= What is being asked =
Your response should be every line of the data, written out exactly.

= Available records =
※ ※ ※
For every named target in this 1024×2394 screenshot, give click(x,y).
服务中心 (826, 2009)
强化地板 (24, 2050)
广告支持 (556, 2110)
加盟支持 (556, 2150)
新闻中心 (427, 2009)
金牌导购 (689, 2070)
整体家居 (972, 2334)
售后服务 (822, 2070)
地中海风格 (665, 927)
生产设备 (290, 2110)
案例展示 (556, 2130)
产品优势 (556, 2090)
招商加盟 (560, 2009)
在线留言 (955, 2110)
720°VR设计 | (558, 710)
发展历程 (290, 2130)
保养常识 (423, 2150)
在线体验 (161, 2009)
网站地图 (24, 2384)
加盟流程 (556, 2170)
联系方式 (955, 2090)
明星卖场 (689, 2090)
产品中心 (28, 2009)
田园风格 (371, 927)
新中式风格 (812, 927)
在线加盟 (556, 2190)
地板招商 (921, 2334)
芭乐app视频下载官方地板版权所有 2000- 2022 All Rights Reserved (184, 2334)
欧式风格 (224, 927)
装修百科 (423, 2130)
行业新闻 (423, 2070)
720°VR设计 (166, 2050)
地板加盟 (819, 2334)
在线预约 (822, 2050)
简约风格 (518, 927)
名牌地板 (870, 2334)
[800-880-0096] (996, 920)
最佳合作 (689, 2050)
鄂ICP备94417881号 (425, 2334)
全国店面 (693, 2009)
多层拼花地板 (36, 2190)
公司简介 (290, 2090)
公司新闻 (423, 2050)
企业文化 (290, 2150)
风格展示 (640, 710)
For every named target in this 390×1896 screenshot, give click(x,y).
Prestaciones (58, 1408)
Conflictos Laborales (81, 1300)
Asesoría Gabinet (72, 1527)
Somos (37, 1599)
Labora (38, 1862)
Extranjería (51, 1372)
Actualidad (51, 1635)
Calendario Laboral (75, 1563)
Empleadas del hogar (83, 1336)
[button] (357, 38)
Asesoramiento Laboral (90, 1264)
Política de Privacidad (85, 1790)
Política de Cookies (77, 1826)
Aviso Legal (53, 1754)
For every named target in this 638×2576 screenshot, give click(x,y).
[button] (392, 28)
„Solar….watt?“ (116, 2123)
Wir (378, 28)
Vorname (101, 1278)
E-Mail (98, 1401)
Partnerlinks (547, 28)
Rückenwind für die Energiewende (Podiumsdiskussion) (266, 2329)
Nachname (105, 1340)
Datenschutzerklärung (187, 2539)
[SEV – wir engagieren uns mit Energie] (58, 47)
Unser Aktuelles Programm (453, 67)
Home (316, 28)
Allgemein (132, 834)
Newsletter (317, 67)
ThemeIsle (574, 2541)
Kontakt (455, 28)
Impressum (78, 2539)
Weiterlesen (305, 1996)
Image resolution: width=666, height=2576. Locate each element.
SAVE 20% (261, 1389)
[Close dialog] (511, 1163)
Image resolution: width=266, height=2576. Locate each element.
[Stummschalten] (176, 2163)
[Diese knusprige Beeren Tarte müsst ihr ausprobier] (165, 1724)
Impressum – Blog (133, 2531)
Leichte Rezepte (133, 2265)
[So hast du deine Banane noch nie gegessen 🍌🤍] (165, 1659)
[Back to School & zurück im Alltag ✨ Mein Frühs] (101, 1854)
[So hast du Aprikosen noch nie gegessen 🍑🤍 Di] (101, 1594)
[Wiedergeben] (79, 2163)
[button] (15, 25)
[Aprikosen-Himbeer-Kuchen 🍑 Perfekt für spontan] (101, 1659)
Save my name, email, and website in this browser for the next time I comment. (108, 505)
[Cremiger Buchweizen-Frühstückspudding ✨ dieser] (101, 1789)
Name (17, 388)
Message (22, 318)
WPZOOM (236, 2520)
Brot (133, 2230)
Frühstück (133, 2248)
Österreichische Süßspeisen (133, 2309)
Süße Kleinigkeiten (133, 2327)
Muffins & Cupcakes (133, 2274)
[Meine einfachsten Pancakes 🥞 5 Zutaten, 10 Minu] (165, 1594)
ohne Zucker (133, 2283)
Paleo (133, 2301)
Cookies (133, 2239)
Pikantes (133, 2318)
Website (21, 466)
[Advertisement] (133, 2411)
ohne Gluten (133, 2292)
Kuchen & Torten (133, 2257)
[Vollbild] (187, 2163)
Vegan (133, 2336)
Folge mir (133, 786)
※ ※ ※
= Answer box =
For every named target in this 1024×2394 screenshot, give click(x,y).
服务中心 (826, 2009)
强化地板 (24, 2050)
广告支持 (556, 2110)
加盟支持 (556, 2150)
新闻中心 (427, 2009)
金牌导购 (689, 2070)
整体家居 (972, 2334)
售后服务 (822, 2070)
地中海风格 (665, 927)
生产设备 (290, 2110)
案例展示 (556, 2130)
产品优势 (556, 2090)
招商加盟 (560, 2009)
在线留言 (955, 2110)
720°VR设计 | (558, 710)
发展历程 (290, 2130)
保养常识 (423, 2150)
在线体验 (161, 2009)
网站地图 (24, 2384)
加盟流程 (556, 2170)
联系方式 (955, 2090)
明星卖场 (689, 2090)
产品中心 (28, 2009)
田园风格 (371, 927)
新中式风格 (812, 927)
在线加盟 (556, 2190)
地板招商 (921, 2334)
芭乐app视频下载官方地板版权所有 2000- 2022 All Rights Reserved (184, 2334)
欧式风格 (224, 927)
装修百科 (423, 2130)
行业新闻 (423, 2070)
720°VR设计 (166, 2050)
地板加盟 (819, 2334)
在线预约 (822, 2050)
简约风格 (518, 927)
名牌地板 (870, 2334)
[800-880-0096] (996, 920)
最佳合作 (689, 2050)
鄂ICP备94417881号 (425, 2334)
全国店面 (693, 2009)
多层拼花地板 (36, 2190)
公司简介 (290, 2090)
公司新闻 (423, 2050)
企业文化 (290, 2150)
风格展示 (640, 710)
For every named target in this 390×1896 screenshot, give click(x,y).
Prestaciones (58, 1408)
Conflictos Laborales (81, 1300)
Asesoría Gabinet (72, 1527)
Somos (37, 1599)
Labora (38, 1862)
Extranjería (51, 1372)
Actualidad (51, 1635)
Calendario Laboral (75, 1563)
Empleadas del hogar (83, 1336)
[button] (357, 38)
Asesoramiento Laboral (90, 1264)
Política de Privacidad (85, 1790)
Política de Cookies (77, 1826)
Aviso Legal (53, 1754)
For every named target in this 638×2576 screenshot, give click(x,y).
[button] (392, 28)
„Solar….watt?“ (116, 2123)
Wir (378, 28)
Vorname (101, 1278)
E-Mail (98, 1401)
Partnerlinks (547, 28)
Rückenwind für die Energiewende (Podiumsdiskussion) (266, 2329)
Nachname (105, 1340)
Datenschutzerklärung (187, 2539)
[SEV – wir engagieren uns mit Energie] (58, 47)
Unser Aktuelles Programm (453, 67)
Home (316, 28)
Allgemein (132, 834)
Newsletter (317, 67)
ThemeIsle (574, 2541)
Kontakt (455, 28)
Impressum (78, 2539)
Weiterlesen (305, 1996)
Image resolution: width=666, height=2576. Locate each element.
SAVE 20% (261, 1389)
[Close dialog] (511, 1163)
Image resolution: width=266, height=2576. Locate each element.
[Stummschalten] (176, 2163)
[Diese knusprige Beeren Tarte müsst ihr ausprobier] (165, 1724)
Impressum – Blog (133, 2531)
Leichte Rezepte (133, 2265)
[So hast du deine Banane noch nie gegessen 🍌🤍] (165, 1659)
[Back to School & zurück im Alltag ✨ Mein Frühs] (101, 1854)
[So hast du Aprikosen noch nie gegessen 🍑🤍 Di] (101, 1594)
[Wiedergeben] (79, 2163)
[button] (15, 25)
[Aprikosen-Himbeer-Kuchen 🍑 Perfekt für spontan] (101, 1659)
Save my name, email, and website in this browser for the next time I comment. (108, 505)
[Cremiger Buchweizen-Frühstückspudding ✨ dieser] (101, 1789)
Name (17, 388)
Message (22, 318)
WPZOOM (236, 2520)
Brot (133, 2230)
Frühstück (133, 2248)
Österreichische Süßspeisen (133, 2309)
Süße Kleinigkeiten (133, 2327)
Muffins & Cupcakes (133, 2274)
[Meine einfachsten Pancakes 🥞 5 Zutaten, 10 Minu] (165, 1594)
ohne Zucker (133, 2283)
Paleo (133, 2301)
Cookies (133, 2239)
Pikantes (133, 2318)
Website (21, 466)
[Advertisement] (133, 2411)
ohne Gluten (133, 2292)
Kuchen & Torten (133, 2257)
[Vollbild] (187, 2163)
Vegan (133, 2336)
Folge mir (133, 786)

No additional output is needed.